Ratz
Der Streckenläufer
Als der Zug die Stationierung 3,14159 passiert hatte, näherte sich dieser Stelle der Suizidbeauftragte des Vorstandes der Deutschen Bahn, inspizierte die Gleisanlagen und legte sich dann, ohne sich zuvor auf die Gültigkeit des vor dem naheliegenden Haltepunkt aushängenden Fahrplanes zu achten, in das bereitstehende Gleisbett. Die Beweggründe für diese Handlung, ob sie nun aus persönlichen Erwägungen heraus entstanden waren, einem psychologischen Auftrag gerecht werden oder dem Allgemeininteresse dienen sollten, konnte man aus der Art und Weise, wie er diese Handlung vollzog, hätte man sie aus der Nähe beobachten, nicht entnehmen können.
Er hatte es sich also nach der Durchfahrt des Achtuhrzuges gemütlich gemacht und harrte der Dinge, die nun auf ihn zukommen könnten.
Zunächst war es, was der Suizidbeauftragte als verbeamteter Mitarbeiter der Bahn nicht ahnen konnte, ein ihm unbekannter, etwas schlank wirkender schnauzbärtiger Streckenläufer, der zwar schon, wie sich später herausstellte, seit sechs Jahren pensioniert war, aber dennoch bei Wind und Wetter teils aus Gewohnheit, teils aus Verantwortungsbewusstsein, dann auch aus Freude an der Tätigkeit und vor allem wegen des Interesses an allen Dingen des Lebens, die sich zwischen den Schienen und in deren Sichtbereich abspielten oder abspielen, seine Arbeit unverdrossen weiterführte.
Während er zu seiner Zeit als bezahlter Mitarbeiter der Bahn noch verpflichtet war, Wertgegenstände, die er zwischen den Gleisen fand, abzugeben, war diese Verpflichtung für ihn nach seiner Demissionierung selbstredend aufgehoben worden.
Ansonsten hielt er sich an alle Vorschriften wie vorher und führte auch die notwendigen Werkzeuge wie Schraubenschlüssel, den Langstiel-Hammer sowie die umgehängte Notfahne mit sich.

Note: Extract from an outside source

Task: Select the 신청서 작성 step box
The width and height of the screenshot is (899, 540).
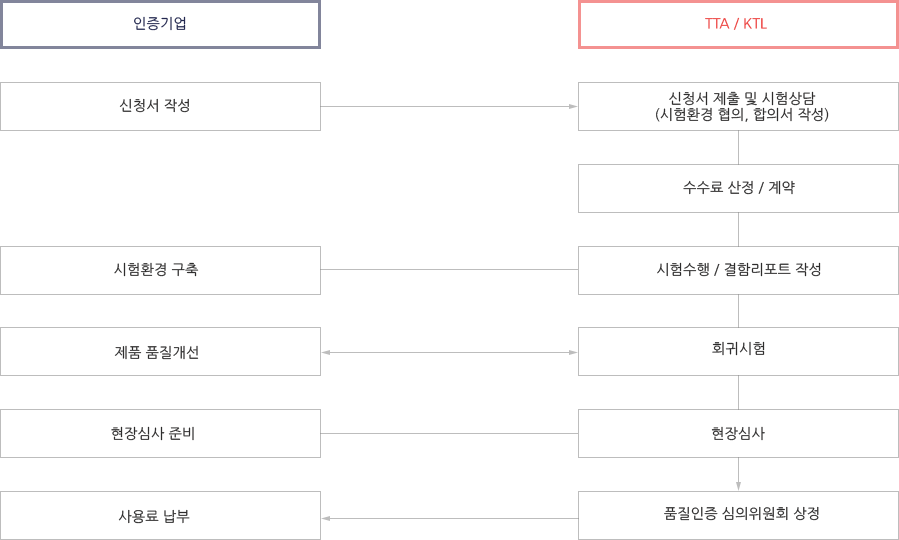Action: pyautogui.click(x=160, y=107)
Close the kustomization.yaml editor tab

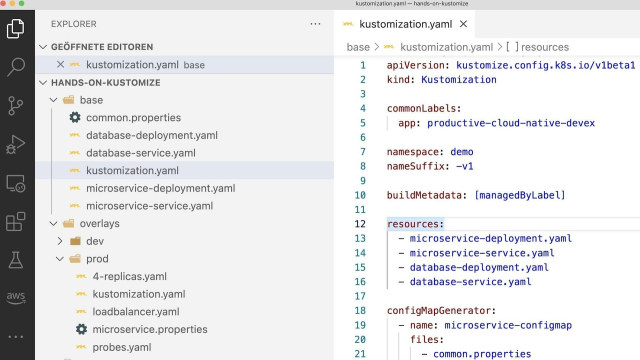coord(463,24)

Plötzlich fiel sein Augenmerk auf die Besonderheit des zwischen den Schienen liegenden Suizidbeauftragten, den er erst einmal als eine Person mittleren Alters mit gepflegter Kleidung und angemessenem Äußeren ausmachte.
Sein Interesse war insofern geweckt, da er sich zwar an lebende Personen außerhalb der Bahnanlagen bei unterschiedlichen Verrichtungen, auch an Tote und Teile von Toten innerhalb der Geleise erinnern konnte, von Tieren und Gerätschaften aller Art einmal ganz abgesehen, ein Lebender indes in ruhender Haltung mit halbwegs ansehnlicher Anzugsordnung, der augenscheinlich wach war und sich in ansprechbarem Zustand befand, war ihm bisher noch nicht untergekommen.

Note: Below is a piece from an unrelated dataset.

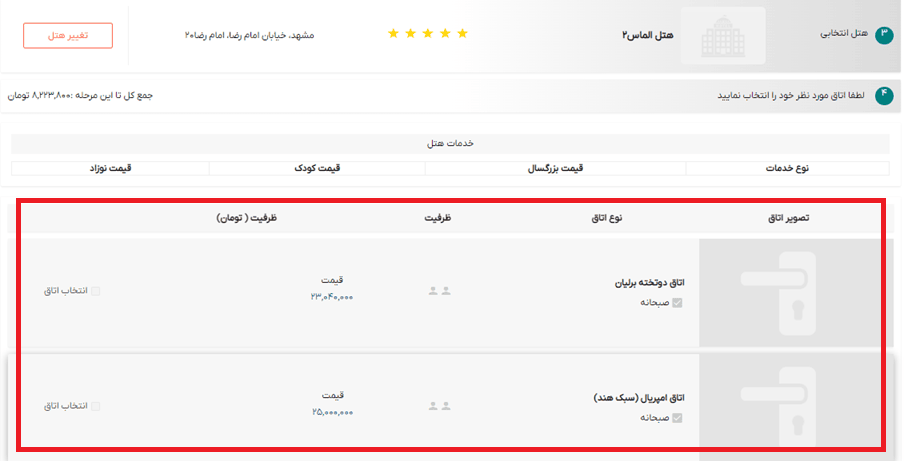
Task: Toggle the صبحانه checkbox for اتاق دوتخته برلیان
Action: (x=677, y=302)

Also kam er nicht umhin, ihn mit der Frage zu behelligen, ob es nicht vernünftiger wäre, bis zum Vieruhrzug auf dem nächsten Haltepunkt zu warten, der gleich hinter der Kurve lag, was dem Ruhebedürftigen aber wohl offenbar bekannt sei.

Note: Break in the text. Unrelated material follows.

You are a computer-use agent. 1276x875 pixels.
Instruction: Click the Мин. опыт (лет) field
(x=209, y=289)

Auch wäre es verhältnismäßig sinnvoll, ihn, also den Streckenläufer, nicht in seinem Tun zu behindern, da er in diesem Bereich die Lage einiger Schwellen besonders zu überprüfen beabsichtige.
Dass der nun nicht besonders intensiv dem Dasein Verpflichtete das Anliegen des Streckenläufers vernommen hatte, wurde daraus ersichtlich, dass er sich erhob, seine Kleidung glatt strich und sich offenbar auf freundliche Weise nach dem Befinden des Streckenläufers und seinen persönlichen und familiären Umständen erkundigte, woraus sich im Verlauf des sich entwickelnden, wenn auch etwas einseitig geführten, Gespräches der blasse Anschein des gegenseitigen Verstehens, um nicht zu sagen eine Art angedeutete Freundschaft entwickelte, in dessen Fortgang der Streckenläufer dem Ruhesuchenden aus seiner Tragetasche eine halbe Mettwurstschnitte und einen Topf Kaffee zukommen ließ, die dieser dankbar zu sich nahm.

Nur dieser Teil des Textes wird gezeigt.